▶ [DATA FOR THE TASK]:
^^^^

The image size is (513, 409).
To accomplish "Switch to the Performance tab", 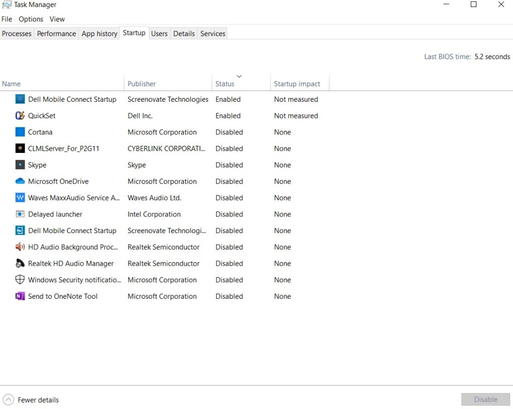I will (x=57, y=34).
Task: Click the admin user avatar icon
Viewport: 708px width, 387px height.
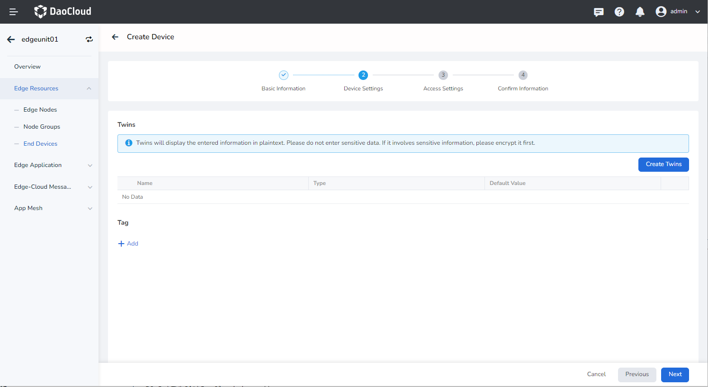Action: point(661,12)
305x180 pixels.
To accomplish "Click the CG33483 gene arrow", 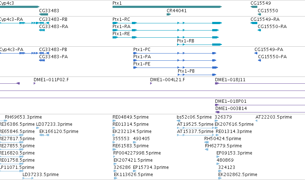I will tap(44, 14).
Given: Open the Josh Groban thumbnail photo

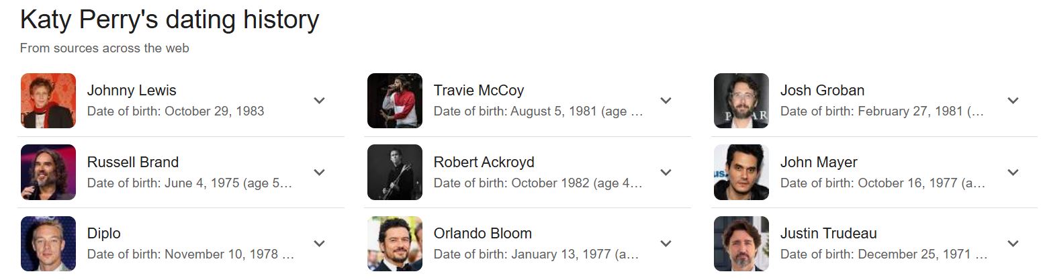Looking at the screenshot, I should [x=741, y=101].
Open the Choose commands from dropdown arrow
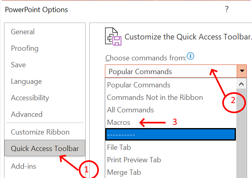The width and height of the screenshot is (252, 178). point(242,71)
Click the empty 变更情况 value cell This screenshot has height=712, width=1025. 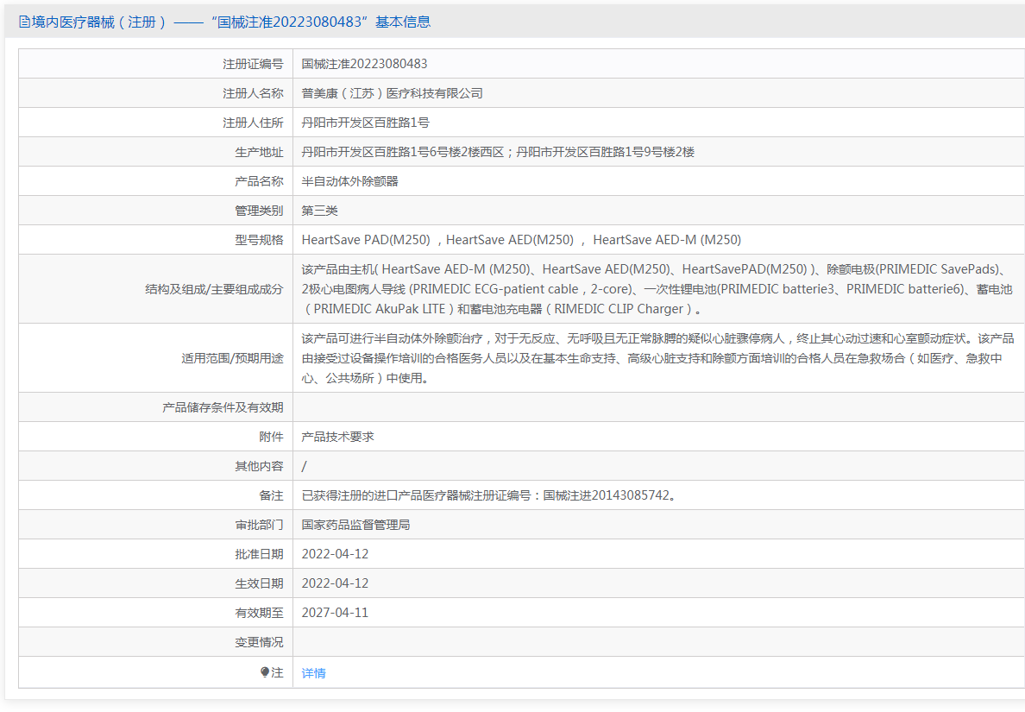pos(656,642)
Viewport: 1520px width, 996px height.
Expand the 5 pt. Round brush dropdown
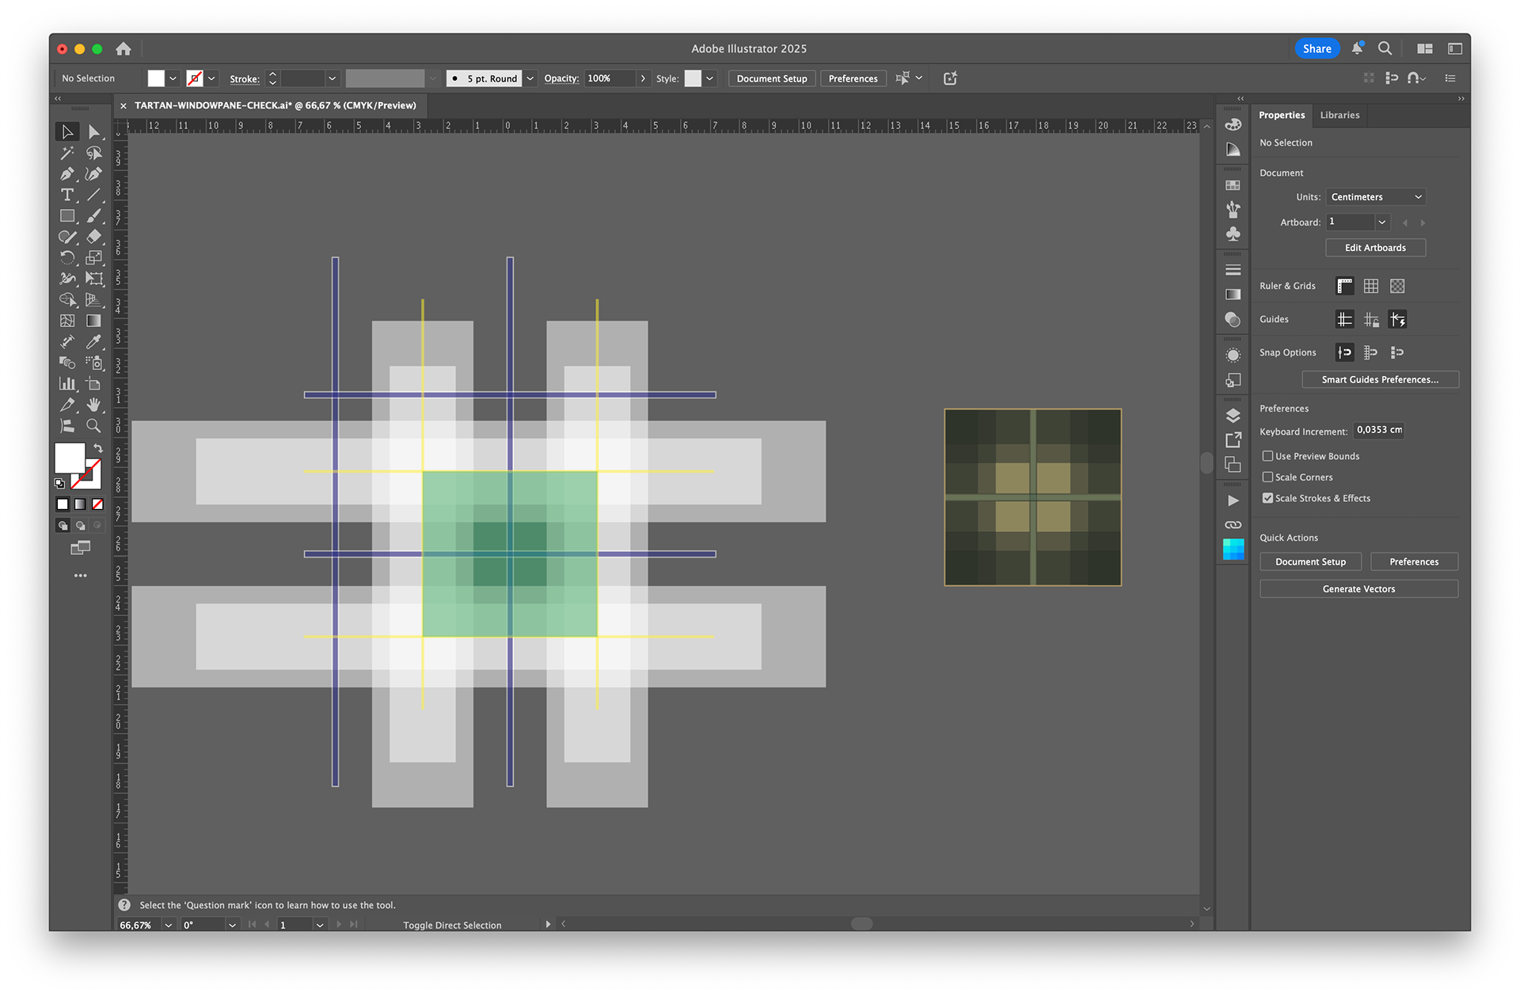tap(530, 78)
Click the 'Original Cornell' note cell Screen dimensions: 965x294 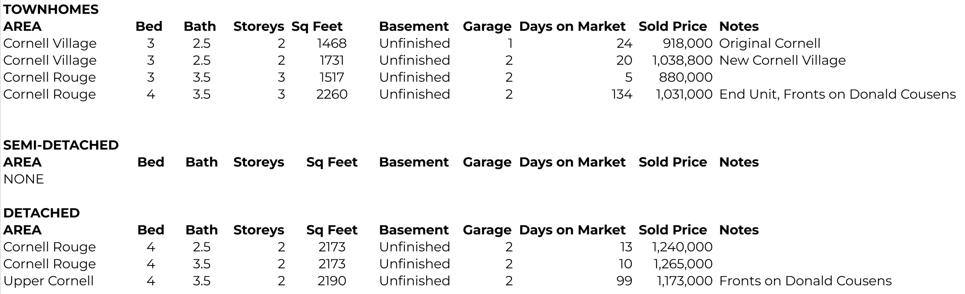[769, 43]
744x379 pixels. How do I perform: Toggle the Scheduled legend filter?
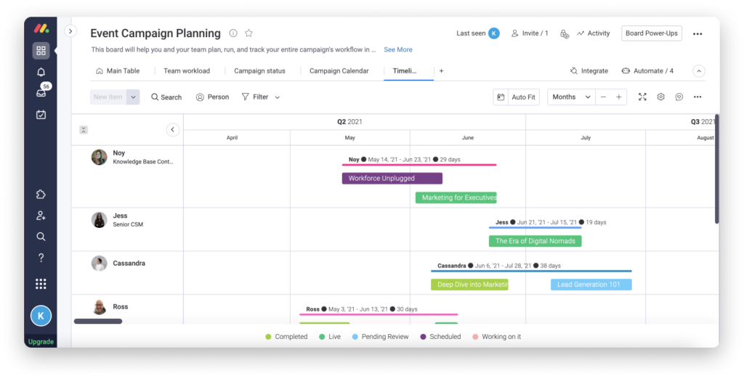(440, 337)
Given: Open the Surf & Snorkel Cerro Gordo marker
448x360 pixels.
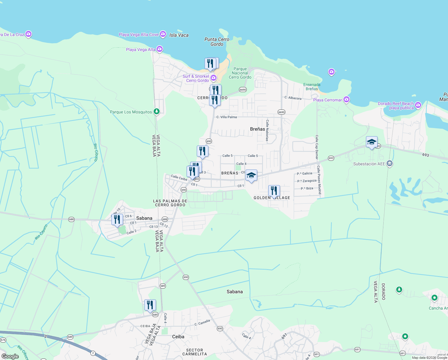Looking at the screenshot, I should tap(213, 78).
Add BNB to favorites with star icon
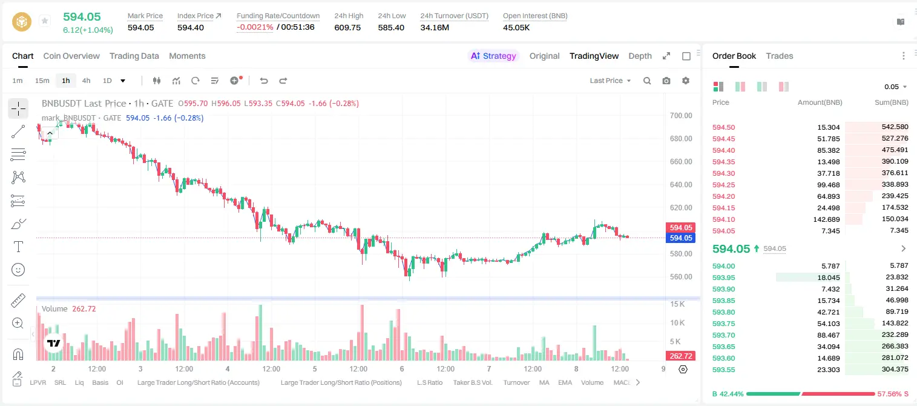Viewport: 917px width, 406px height. [45, 21]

^^^^

▶ [ASSIGNMENT]:
Transcribe word for word only the lines from the one with "448x360 pixels." through the end of the listing; every picture is to be omitted.

▶ [TASK SOLUTION]:
448x360 pixels.
Looking at the screenshot, I should tap(213, 78).
Add BNB to favorites with star icon
Viewport: 917px width, 406px height. [45, 21]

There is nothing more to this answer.